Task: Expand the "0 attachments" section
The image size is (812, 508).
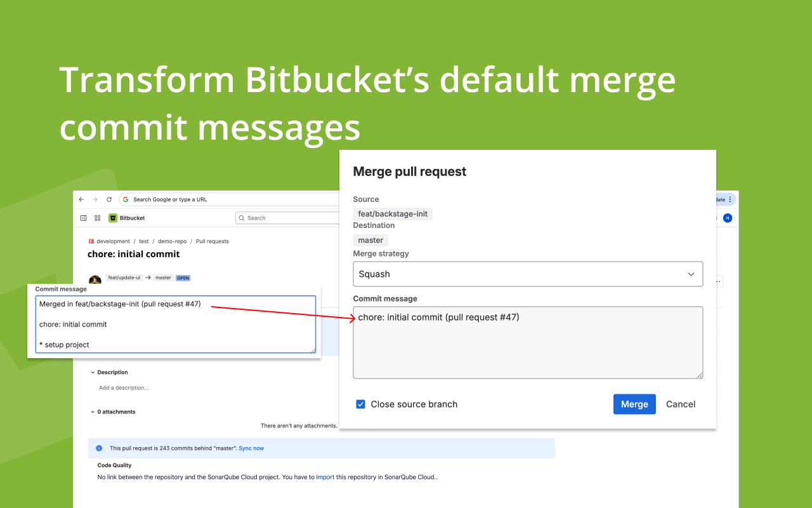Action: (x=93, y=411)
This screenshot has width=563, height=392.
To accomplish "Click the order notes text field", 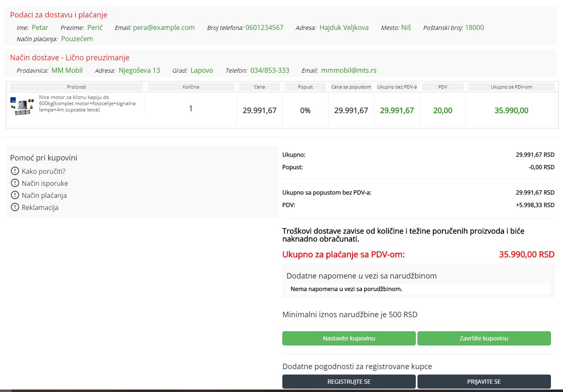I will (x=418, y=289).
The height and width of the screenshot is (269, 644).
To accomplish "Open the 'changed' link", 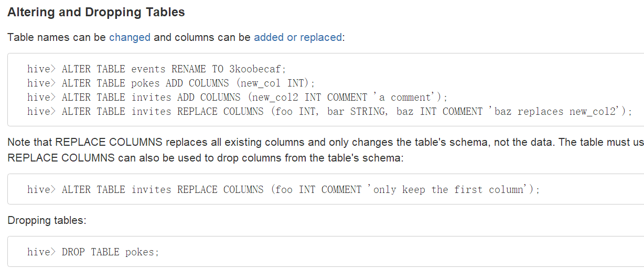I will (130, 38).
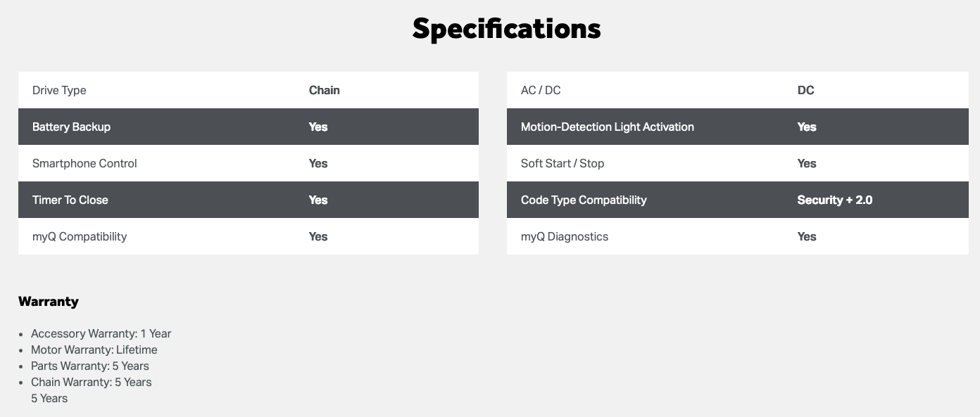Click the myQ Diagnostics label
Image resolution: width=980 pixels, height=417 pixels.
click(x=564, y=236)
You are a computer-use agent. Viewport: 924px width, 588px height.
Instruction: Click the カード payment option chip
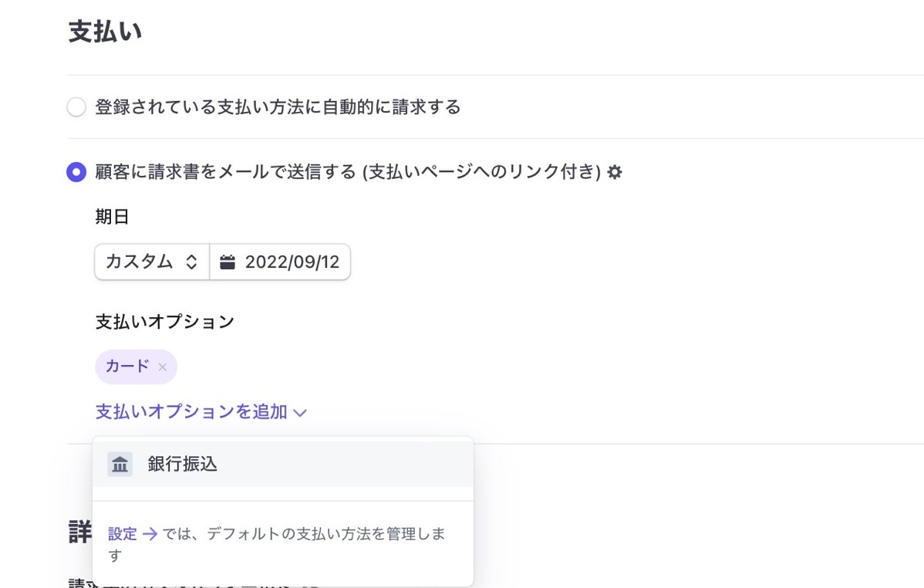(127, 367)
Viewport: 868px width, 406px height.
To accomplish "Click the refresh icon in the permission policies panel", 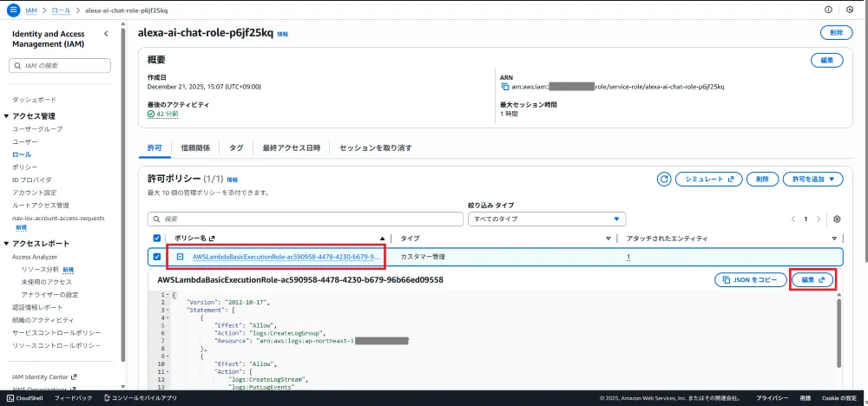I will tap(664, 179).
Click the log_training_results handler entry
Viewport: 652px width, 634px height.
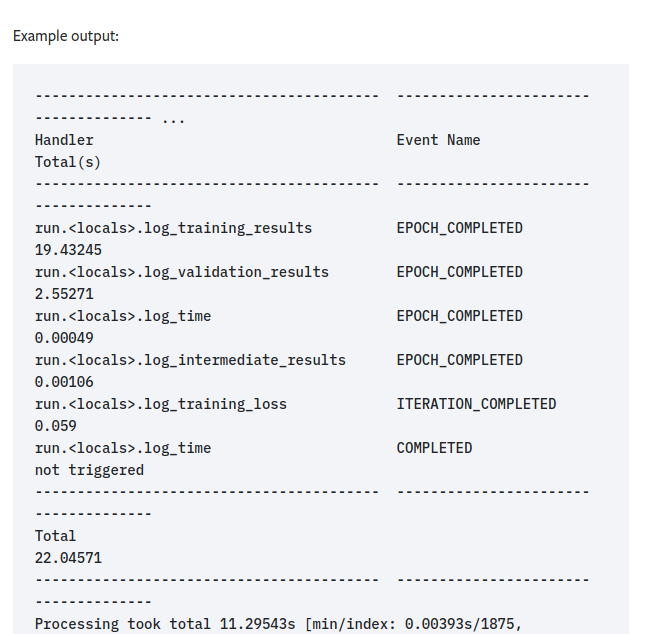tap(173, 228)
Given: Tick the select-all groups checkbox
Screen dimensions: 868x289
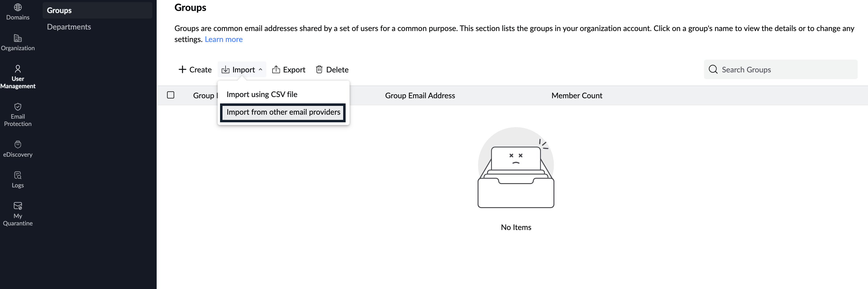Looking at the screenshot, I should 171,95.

────────────────

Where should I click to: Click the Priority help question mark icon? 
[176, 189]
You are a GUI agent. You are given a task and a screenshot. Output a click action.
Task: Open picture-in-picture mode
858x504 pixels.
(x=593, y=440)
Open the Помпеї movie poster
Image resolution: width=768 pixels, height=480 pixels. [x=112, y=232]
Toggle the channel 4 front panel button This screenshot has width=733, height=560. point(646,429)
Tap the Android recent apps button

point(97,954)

────────────────

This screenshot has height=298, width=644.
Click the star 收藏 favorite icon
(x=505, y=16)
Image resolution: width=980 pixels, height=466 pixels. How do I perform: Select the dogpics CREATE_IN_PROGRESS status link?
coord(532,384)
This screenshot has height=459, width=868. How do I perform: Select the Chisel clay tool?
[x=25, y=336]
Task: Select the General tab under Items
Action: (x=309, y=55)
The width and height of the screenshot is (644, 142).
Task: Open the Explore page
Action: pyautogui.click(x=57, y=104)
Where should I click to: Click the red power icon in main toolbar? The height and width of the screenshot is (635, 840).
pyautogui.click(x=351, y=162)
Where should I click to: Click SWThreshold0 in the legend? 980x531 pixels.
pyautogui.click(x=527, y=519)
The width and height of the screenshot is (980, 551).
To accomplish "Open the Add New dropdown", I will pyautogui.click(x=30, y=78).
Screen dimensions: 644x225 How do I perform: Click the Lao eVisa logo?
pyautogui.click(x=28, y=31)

────────────────

# Directions for this task:
From the entries above, show each line that includes the string "agent".

# Answer space:
You are a computer-use agent. Viewport: 924px width, 588px height.
You are a GUI agent. You are given a task and a screenshot. Output a click action.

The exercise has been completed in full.